Segment Open
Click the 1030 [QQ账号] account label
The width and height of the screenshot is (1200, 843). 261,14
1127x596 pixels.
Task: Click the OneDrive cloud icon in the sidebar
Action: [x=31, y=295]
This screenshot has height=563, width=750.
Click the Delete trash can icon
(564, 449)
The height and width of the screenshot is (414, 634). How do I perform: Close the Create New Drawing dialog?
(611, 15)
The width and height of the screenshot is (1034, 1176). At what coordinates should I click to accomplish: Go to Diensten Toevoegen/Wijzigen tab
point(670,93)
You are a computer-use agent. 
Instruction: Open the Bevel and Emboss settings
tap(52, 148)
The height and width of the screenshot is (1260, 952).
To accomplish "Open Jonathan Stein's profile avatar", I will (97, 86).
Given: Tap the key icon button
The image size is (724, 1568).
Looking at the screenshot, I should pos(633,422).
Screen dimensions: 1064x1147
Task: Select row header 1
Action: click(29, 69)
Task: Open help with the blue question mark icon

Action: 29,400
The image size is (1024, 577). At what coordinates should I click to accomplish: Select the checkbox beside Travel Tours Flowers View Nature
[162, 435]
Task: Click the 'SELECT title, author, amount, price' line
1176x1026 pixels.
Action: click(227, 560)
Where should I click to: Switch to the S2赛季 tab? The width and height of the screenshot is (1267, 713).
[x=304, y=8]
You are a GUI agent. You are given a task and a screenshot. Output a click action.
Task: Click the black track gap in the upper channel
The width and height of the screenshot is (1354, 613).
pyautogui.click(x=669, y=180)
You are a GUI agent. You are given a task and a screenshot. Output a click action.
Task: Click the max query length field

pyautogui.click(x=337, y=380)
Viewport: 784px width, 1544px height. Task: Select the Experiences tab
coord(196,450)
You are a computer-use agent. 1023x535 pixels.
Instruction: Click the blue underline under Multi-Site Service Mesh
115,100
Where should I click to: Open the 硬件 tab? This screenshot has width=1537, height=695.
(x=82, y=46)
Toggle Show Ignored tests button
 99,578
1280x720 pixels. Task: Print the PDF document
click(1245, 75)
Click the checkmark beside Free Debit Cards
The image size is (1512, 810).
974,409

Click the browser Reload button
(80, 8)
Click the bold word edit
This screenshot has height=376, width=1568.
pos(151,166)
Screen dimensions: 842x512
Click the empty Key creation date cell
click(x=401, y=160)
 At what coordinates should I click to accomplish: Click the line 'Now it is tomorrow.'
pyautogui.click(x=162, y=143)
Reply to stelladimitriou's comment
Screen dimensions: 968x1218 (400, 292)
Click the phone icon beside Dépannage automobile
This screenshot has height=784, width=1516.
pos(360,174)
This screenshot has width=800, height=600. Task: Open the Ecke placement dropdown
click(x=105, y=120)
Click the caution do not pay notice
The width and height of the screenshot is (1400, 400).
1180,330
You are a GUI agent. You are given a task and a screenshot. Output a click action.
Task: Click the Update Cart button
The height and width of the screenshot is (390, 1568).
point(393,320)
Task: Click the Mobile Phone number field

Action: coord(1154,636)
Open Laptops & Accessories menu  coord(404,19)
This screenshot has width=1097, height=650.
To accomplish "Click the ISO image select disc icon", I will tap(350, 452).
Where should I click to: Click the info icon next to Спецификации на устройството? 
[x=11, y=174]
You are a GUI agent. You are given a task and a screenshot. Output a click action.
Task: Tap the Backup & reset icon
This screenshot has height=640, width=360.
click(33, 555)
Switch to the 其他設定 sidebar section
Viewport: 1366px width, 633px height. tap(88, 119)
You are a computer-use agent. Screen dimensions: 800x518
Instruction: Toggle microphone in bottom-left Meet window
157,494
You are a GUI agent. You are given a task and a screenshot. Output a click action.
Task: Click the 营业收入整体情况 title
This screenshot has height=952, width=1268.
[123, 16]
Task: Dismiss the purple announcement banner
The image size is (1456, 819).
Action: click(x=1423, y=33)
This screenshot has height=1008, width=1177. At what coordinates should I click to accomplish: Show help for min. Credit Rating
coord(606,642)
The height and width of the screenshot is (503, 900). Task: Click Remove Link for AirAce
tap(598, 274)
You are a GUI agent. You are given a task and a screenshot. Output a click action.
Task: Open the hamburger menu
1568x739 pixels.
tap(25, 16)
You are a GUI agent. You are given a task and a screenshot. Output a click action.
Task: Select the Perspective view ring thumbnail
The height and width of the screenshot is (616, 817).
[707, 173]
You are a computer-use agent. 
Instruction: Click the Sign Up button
Segment Closed
◆ **Task to carry out**
Examine the records and report how many lines contain the string "menu". Only the number should be given.

◆ **Solution for this problem**
2